Брагин оглянулся. К нему спешила высокая стройная брюнетка лет тридцати.
– Арина… м-м… – Он замялся, вспоминая ее отчество.
– Можно просто Арина.
– Что вы здесь делаете?
– Жду вас. Мне сказали, что вы должны подъехать.
Значит, квакающая в телефонной трубке грубиянка еще и сдала его сестре Олега со всеми потрохами.
– Вас все равно не пропустят, даже несмотря на то, что ваш брат несовершеннолетний.
– Я и не прошу, просто хотела поговорить с вами, когда вы освободитесь.
– Разговор с Олегом может занять время.
Она кивнула:
– Ничего, я подожду.
Еще одна напасть. Да что сегодня за день такой!

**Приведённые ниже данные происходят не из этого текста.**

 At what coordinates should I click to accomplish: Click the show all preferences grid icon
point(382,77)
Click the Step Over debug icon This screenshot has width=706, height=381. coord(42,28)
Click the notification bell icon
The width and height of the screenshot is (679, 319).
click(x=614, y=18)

Удостоверение подполковника оказало бодрящее действие на сонного вахтера, и уже через мгновение за спиной следкомовца захлопнулась дверь проходной.
Брагин с интересом поглядывал по сторонам. Раньше он бывал в «Скворечнике» только зимой, когда вся неприглядность территории оказывалась выставленной напоказ: черные стволы деревьев, оккупированные воронами, грязноватый неубранный снег, сваленные в одну неопрятную кучу ржавые трубы, старые кровати и тележки. Зимой ветхие строения, на которые был богат «Скворечник», смотрелись жалко, а порой и страшновато. Сейчас здания скрывала зелень, буйно разросшаяся за добрую сотню лет, у Брагина даже возникло ощущение, что он попал куда-то в район Зеленогорска или Комарово. Есть там похожие места, где в глубине, за пышными кронами деревьев прячутся старые дома. Хотя чего удивляться? До революции вся местность от Скобелевского до Поклонной горы, не говоря о Суздальских озерах, считалась дачным районом.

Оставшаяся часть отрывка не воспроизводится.